=== TASK BRIEF ===
Without pictures, output exactly the lines running from the line containing "Screen dimensions: 1117x506" to the end of the listing below.

=== INPUT MATERIAL ===
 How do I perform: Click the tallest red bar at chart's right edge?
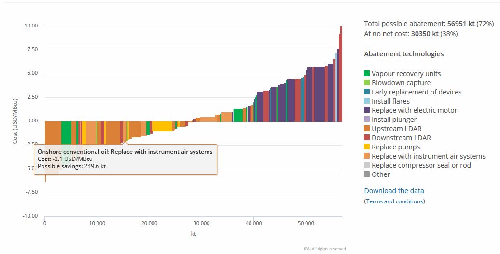point(341,72)
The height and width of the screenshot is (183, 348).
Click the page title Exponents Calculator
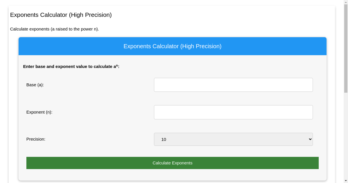pyautogui.click(x=61, y=15)
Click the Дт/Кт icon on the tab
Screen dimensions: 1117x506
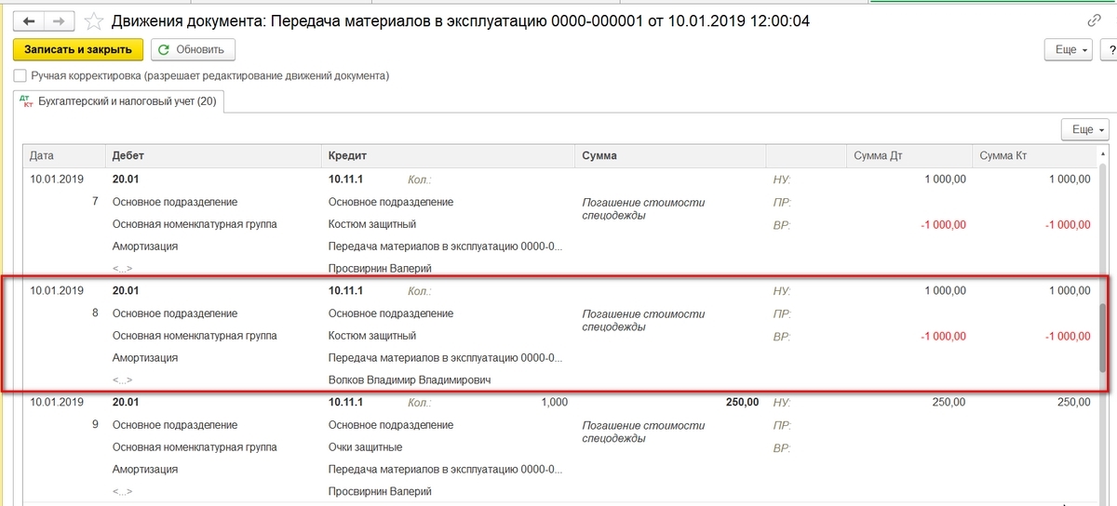[x=25, y=101]
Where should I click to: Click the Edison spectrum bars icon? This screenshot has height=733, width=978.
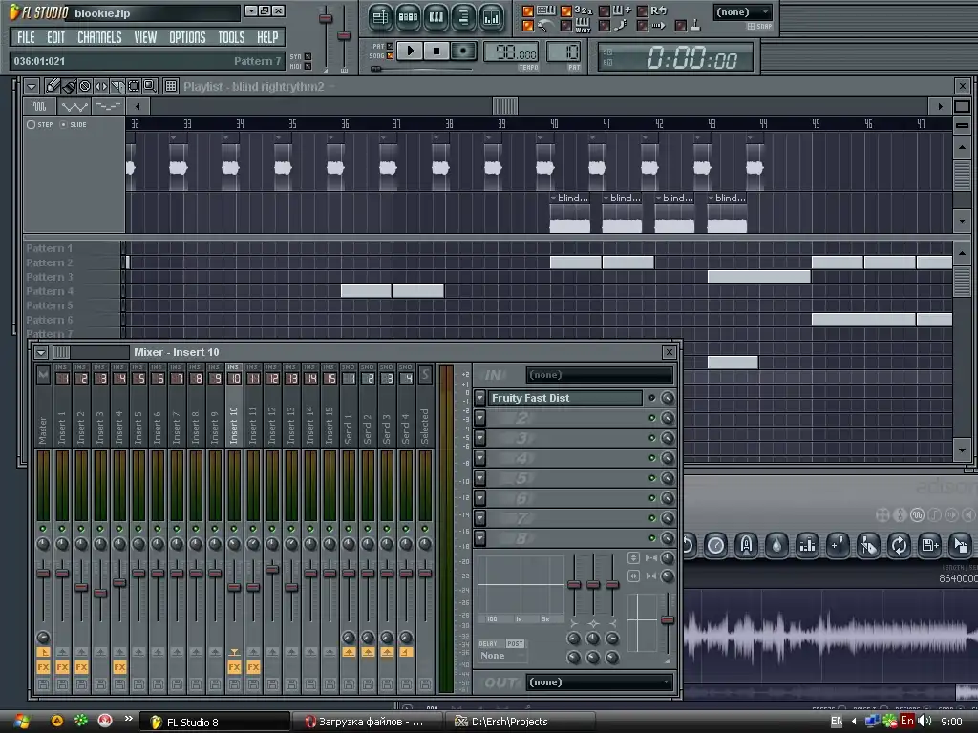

=== PROBLEM SOLUTION ===
Screen dimensions: 1117x506
[x=25, y=101]
Where should I click to: Click the Edison spectrum bars icon? This screenshot has height=733, width=978.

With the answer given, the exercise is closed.